Zeitpunkt für neuen Sanktionsbeschluss noch offen

Der Streit um das zivile Atomprogramm Irans steht in dieser Woche auf der Tagesordnung der Internationalen Atomenergiebehörde. Am Sitz der Organisation in Wien hat am Montag eine Sitzung des Board of Governors der IAEA begonnen, die voraussichtlich bis Freitag dauern wird. Dem Gremium gehören 35 Staaten an, die in jedem Jahr neu bestimmt werden. Traditionell wird einstimmige Beschlussfassung angestrebt. Gerade im Fall Irans sind in den letzten Jahren jedoch Mehrheitsentscheidungen durch Abstimmung üblich geworden.
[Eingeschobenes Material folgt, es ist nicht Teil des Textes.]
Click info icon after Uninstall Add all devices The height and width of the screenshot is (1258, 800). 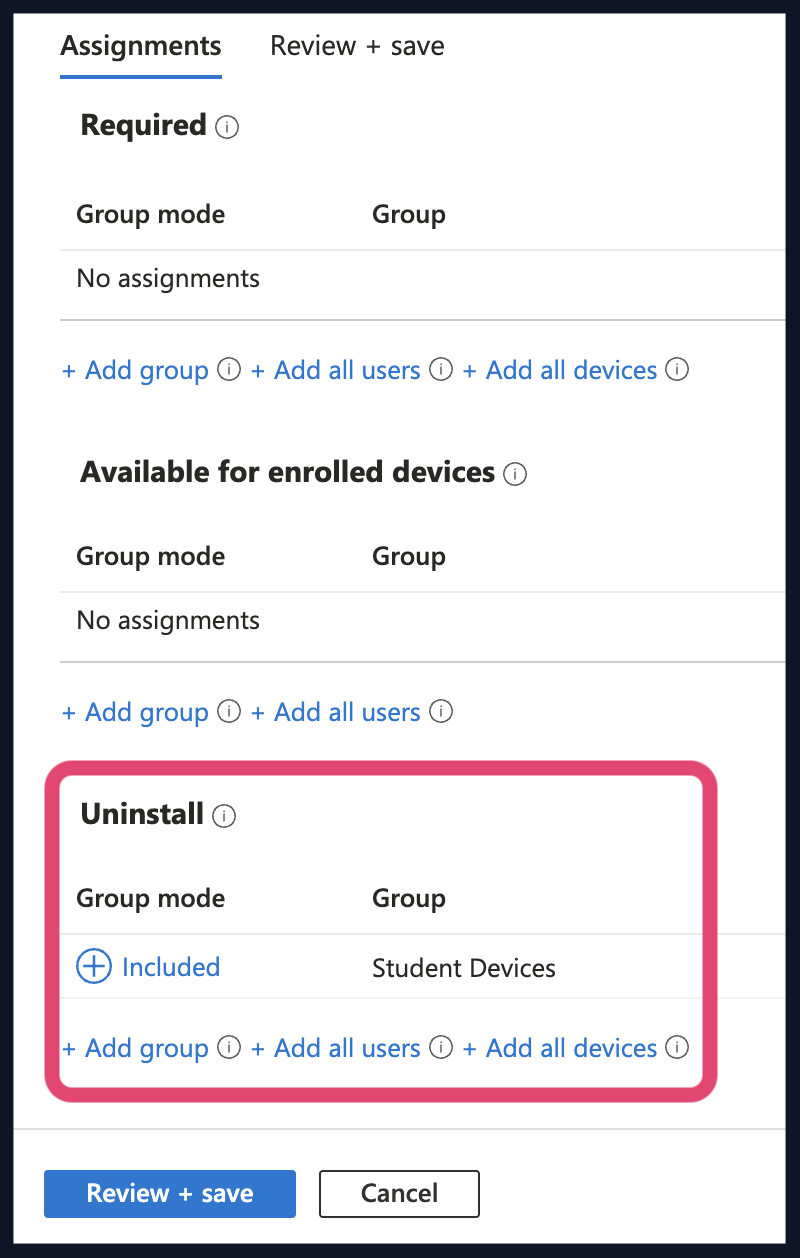click(677, 1048)
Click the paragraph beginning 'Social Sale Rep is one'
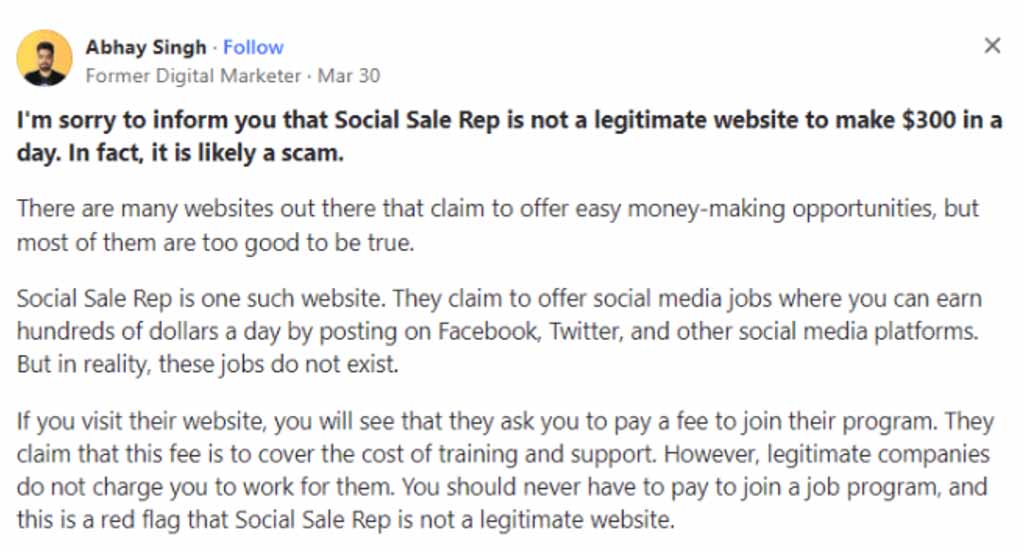The width and height of the screenshot is (1024, 552). [x=499, y=331]
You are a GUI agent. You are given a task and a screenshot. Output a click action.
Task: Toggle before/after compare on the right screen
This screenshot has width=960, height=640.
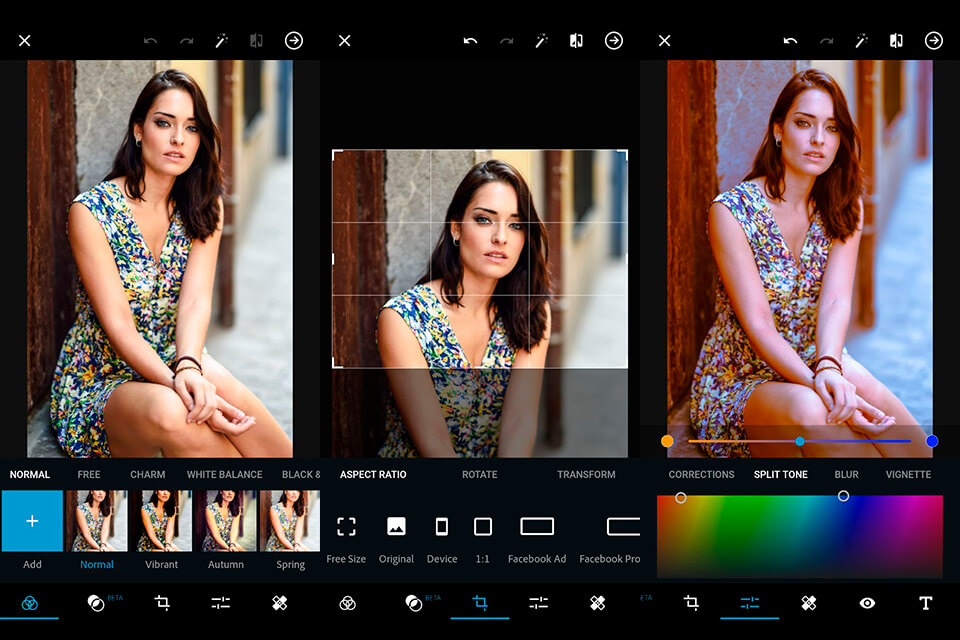tap(896, 41)
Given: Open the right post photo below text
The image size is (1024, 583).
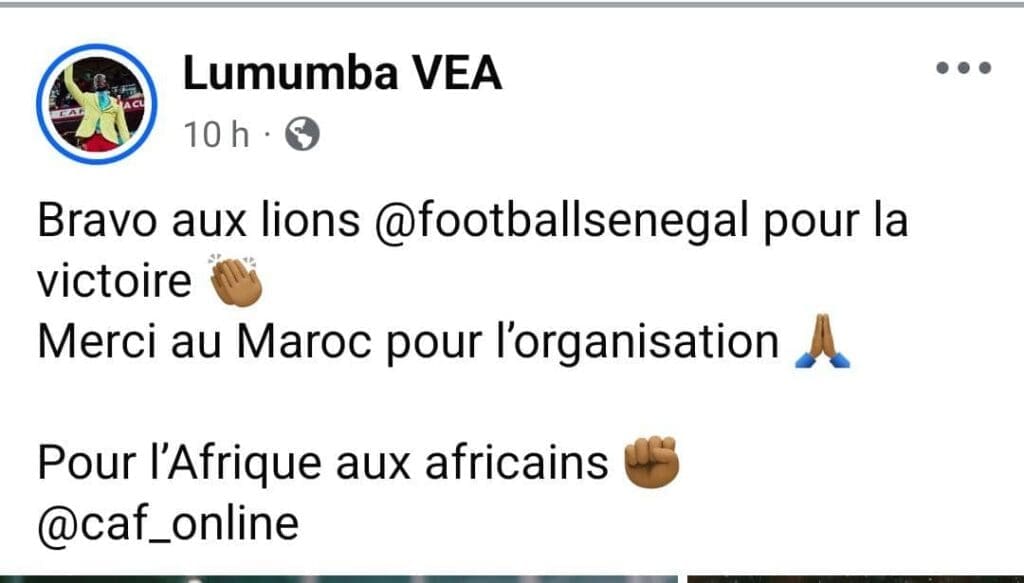Looking at the screenshot, I should 856,578.
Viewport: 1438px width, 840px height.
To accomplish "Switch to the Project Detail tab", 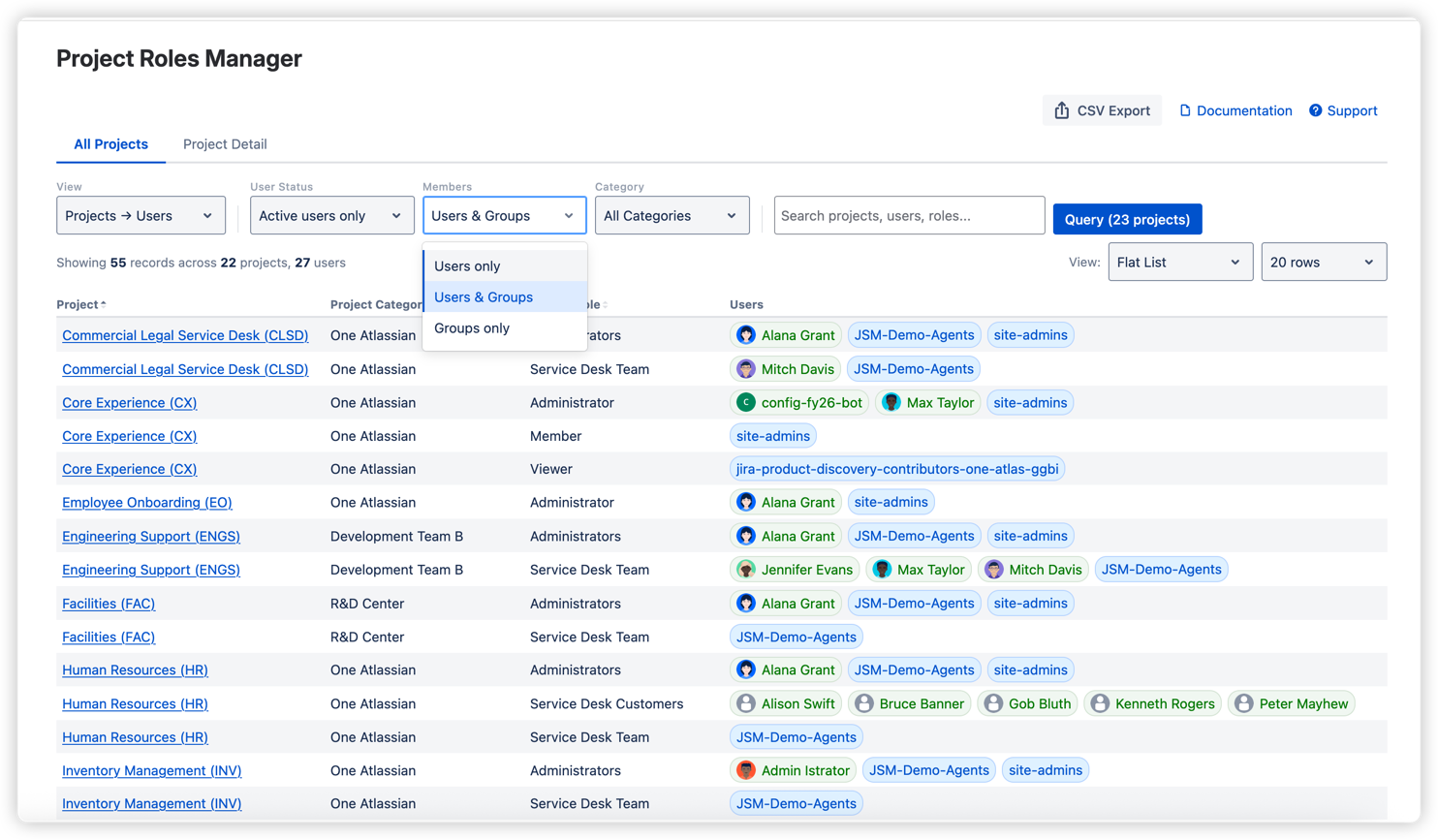I will coord(224,143).
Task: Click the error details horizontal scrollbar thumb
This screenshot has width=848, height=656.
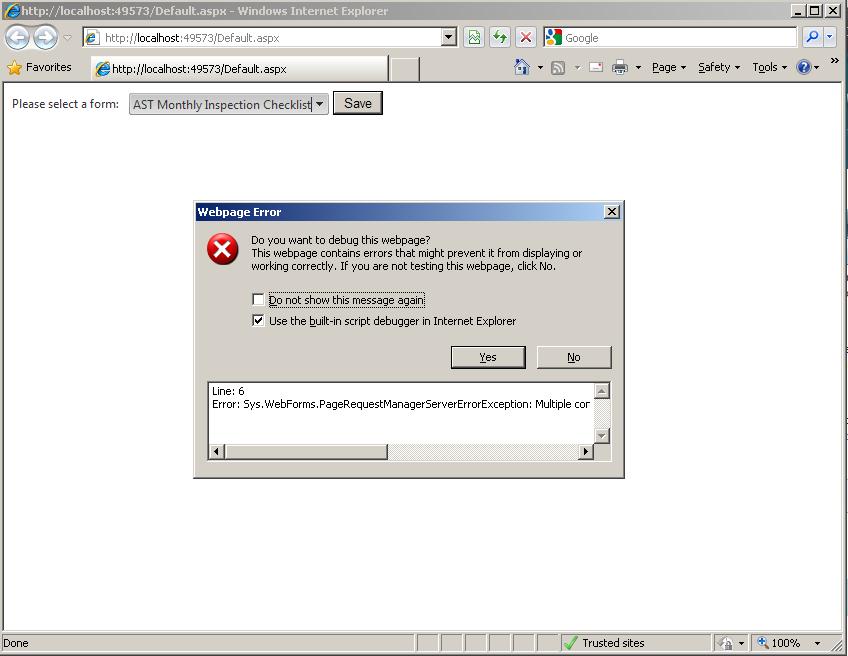Action: (306, 451)
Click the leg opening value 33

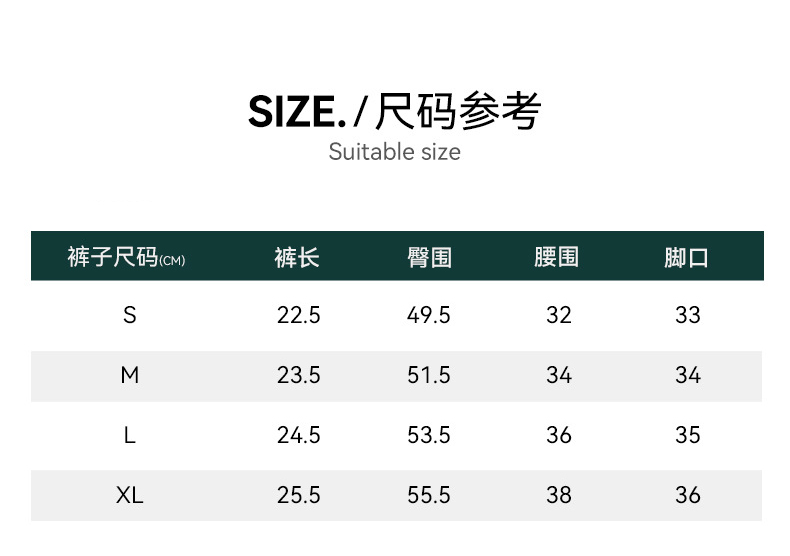687,315

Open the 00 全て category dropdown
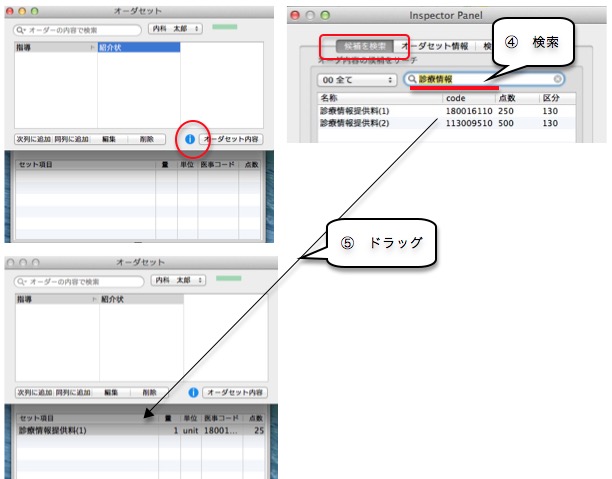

Auf der Tagesordnung steht neben Iran auch Syrien. Die israelische Luftwaffe hatte dort am 6. September 2007 ein Gebäude zerstört, bei dem es sich angeblich um einen im Bau befindlichen Atomreaktor gehandelt haben soll. Indizien für diese Behauptung hat Israel bis heute nicht vorgelegt, wie IAEA-Generaldirektor Yukiya Amano in seiner Eröffnungsansprache am Montag kurz erwähnte. Im Zentrum der Kritik steht allerdings wieder einmal nicht der Aggressor, sondern Syrien, von dem die IAEA den Nachweis fordert, dass es sich bei dem zerstörten Gebäude nicht um einen Reaktor gehandelt hat.

Obwohl die Forderung nach einem Beitritt Israels zum Atomwaffensperrvertrag, die auf der letzten IAEA-Vollversammlung im September 2009 beschlossen wurde, formal auf der Tagesordnung der jetzigen Sitzung steht, soll sie offenbar nicht behandelt werden. Zur Begründung wies Amano am Montag darauf hin, dass erst 17 Staaten auf seine Bitte um schriftliche Stellungnahmen geantwortet hätten . Der IAEA-Generaldirektor will deshalb das Thema bis zur nächsten Vollversammlung, die wieder im September stattfinden wird, verschieben.

Auch über den von Brasilien, der Türkei und dem Iran am 17. Mai vorgelegten Kompromissvorschlag will Amano während der laufenden Board-Sitzung nicht diskutieren lassen. Iran hat den Vorschlag am 24. Mai offiziell der IAEA übergeben. Die hat ihn an die USA, Russland und Frankreich – die sogenannte „Wiener Gruppe“ - zur Begutachtung und Stellungnahme weitergeleitet. Von dort liegen, so Amano, noch keine Antworten vor.

Ob die USA und ihre Partner während der Board-Sitzung überhaupt eine Stellungnahme zum Atomstreit anstreben, ist nicht bekannt. Möglicherweise entscheidet sich das erst im Verlauf der Diskussionen. Ungewiss ist auch der Zeitpunkt, zu dem die fünf ständigen Mitglieder des UN-Sicherheitsrats ihre gemeinsame Sanktionsresolution, die sie am 18. Mai den zehn anderen Ratsmitgliedern übergeben haben, zur Abstimmung stellen wollen. Ein Sprecher des Weißen Hauses kündigte am vorigen Donnerstag an, dass die USA mit einer Beschlussfassung noch in dieser Woche rechnen. Andererseits gibt es Medien-Gerüchte, dass Washington das Thema um etwa drei Wochen verschieben will, um zuvor die internationale Empörung über Israels Piratenakte vor der Gaza-Küste etwas abklingen zu lassen.

In demonstrativer Einigkeiten zeigten sich indessen am Sonnabend Dmitri Medwedew und Angela Merkel. Der russische Präsident warf dem Iran „unverantwortliches Verhalten“ vor und wiederholte seinen paradoxen Spruch, „niemand“ wolle Sanktionen, aber „in manchen Fällen“ müsse man sie trotzdem beschließen. Die Bundeskanzlerin betonte, sie sei „sehr glücklich“, dass es endlich eine „gemeinsame Position“ auch mit Russland und China gebe. Das sei ein „wichtiger Schritt“, den die „internationale Gemeinschaft“ getan habe. Medwedew bestätigte, dass Russland im Streit mit Iran enger an die westliche Position herangerückt sei.